Aim |
Extract each line of the material below that contains the word "perform", matching its letter case. Copy those lines without changes.

[Data on locating visible targets]
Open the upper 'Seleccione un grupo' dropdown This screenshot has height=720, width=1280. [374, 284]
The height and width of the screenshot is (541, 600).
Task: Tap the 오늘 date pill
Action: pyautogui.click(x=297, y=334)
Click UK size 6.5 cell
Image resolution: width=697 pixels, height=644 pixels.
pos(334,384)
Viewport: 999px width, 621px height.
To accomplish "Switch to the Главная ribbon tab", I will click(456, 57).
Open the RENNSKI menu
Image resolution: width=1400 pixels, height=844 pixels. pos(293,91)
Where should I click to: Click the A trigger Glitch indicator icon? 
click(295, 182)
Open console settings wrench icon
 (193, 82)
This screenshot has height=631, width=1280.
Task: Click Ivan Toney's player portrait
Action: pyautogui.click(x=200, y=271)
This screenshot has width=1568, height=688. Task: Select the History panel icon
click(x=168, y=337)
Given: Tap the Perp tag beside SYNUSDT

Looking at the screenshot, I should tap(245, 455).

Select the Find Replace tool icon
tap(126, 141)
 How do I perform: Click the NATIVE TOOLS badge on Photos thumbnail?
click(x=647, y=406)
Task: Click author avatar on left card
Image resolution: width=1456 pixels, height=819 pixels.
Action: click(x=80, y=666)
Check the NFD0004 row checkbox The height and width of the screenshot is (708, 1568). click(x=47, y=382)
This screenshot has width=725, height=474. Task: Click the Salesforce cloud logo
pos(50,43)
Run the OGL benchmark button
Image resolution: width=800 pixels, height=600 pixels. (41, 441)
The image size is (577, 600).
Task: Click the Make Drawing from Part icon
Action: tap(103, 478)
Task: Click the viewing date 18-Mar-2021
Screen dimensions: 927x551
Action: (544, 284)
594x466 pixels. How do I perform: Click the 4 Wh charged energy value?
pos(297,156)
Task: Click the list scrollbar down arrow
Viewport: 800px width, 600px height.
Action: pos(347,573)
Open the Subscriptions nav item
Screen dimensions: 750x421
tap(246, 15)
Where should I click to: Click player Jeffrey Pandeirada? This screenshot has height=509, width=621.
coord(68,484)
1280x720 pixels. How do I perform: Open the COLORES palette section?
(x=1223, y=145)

The reply |
 How do I perform: Click the NATIVE TOOLS badge on Photos thumbnail?
594x466 pixels. How do I perform: Click the 4 Wh charged energy value?
1280x720 pixels. How do I perform: Open the COLORES palette section?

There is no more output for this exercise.